Bisexuals and Their Laptops: Bi Representation and identity

Bisexuals and their laptops: Bi representation and identity.

Welcome to AH&HL’s third annual guest-post series for Bisexual Awareness Week! The “Bisexuals and their Laptops” series aims to share a diverse set of bisexual stories, histories, and celebrations. This post is by nonbinary bisexual writer, Milly Gribben (she/her). Read all identity posts.

I didn’t come out as bisexual until I was 20 years old. In truth, I didn’t even know that I was queer until I left my small Southern hometown and attended university in Leeds. Well, okay, that’s not entirely true. I knew that there was something ‘strange’ about me, something out of place. Discovering my sexuality and coming out felt like a fog lifting; I was able to look back on my teenage years, all those uncomfortable moments with female teachers or friends, the waves of shame and confusion, and make a fraction of bittersweet sense out of them. 

Cinema and TV are a huge part of my life, and therefore, played a pretty significant role in my ‘coming out journey’. With the benefit of hindsight, it’s clear that my teenage fondness for The Mummy (the 90s version, obviously) or The X-Files was due in no small part to my crush on both its male and female leads.

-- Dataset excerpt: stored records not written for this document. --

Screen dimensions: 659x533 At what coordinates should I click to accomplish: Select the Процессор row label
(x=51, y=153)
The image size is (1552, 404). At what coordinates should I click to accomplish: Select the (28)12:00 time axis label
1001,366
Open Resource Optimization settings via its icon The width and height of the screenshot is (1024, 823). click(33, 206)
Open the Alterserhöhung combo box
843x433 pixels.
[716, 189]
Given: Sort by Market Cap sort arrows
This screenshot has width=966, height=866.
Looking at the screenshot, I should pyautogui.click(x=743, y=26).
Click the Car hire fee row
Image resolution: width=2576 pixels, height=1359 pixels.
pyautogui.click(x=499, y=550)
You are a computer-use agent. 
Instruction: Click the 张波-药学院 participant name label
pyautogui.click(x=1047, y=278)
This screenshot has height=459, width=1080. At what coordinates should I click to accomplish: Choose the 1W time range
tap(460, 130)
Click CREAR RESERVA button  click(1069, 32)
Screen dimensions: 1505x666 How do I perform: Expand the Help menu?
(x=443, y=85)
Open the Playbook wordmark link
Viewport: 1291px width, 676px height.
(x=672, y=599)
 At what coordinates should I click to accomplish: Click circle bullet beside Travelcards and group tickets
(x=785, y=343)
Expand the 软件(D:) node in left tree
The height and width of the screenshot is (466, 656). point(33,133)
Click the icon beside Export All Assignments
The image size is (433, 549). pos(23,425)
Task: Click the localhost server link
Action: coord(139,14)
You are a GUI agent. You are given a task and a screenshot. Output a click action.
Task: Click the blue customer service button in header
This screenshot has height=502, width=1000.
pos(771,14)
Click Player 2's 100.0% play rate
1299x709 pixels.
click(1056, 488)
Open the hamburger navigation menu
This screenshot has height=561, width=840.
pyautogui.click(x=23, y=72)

However, cinema hasn’t always felt like a warm, comfortable or affirming space when it comes to on-screen representation of bisexuality. Quite the opposite, in fact. I’m not sure if I’d go so far as to say that mainstream cinema and dominant culture ‘hates bisexuals,’ but it certainly hasn’t always respected, valued or humanised us.

I specifically refer to ‘dominant culture’ because queer folks have, of course, always been a part of the cinematic landscape and have, either overtly or covertly, told their own stories. Just watch the excellent documentary, The Celluloid Closet, or the 1930 film, Morocco, where queer icon Marlena Dietrich kisses a woman on-screen to see clear evidence of that. However, this isn’t the kind of representation that I was necessarily exposed to as a repressed teen who had yet to study film and explore its history. 

So, what was I exposed to?  

(Weary sigh)

 I mean, where do I even start???

Let’s get academic for a second. In his 2011 journal Muddy Waters: Bisexuality in the Cinema B.C Roberts describes the extremely limited roles and tropes in so many bisexual representations. He lists the ‘psychos, murderers, misfits, the victims, the runaways; the murdered, the suicides, the closeted or cheating husbands, the promicsuous and the morally ambigious’ (p. 333). 

There’s a lot here, so I want to try and break it down. Perhaps the most prevalent stereotype regarding bi folks, something Roberts raises with his comment about ‘the promiscuous’, is that we are all supposedly having a lot of sex with a lot of people. Watch most movies with bi characters, from Rent to Basic Instinct, and you’ll see this cliché rear its ugly head. I guess the assumption is that because we are attracted to two or more genders, we just have way more options open to us? I don’t really know. There’s obviously nothing inherently wrong with bi folks having multiple sexual partners in fiction or reality, but it doesn’t account for the fullness and spectrum of bisexual desire and self-expression.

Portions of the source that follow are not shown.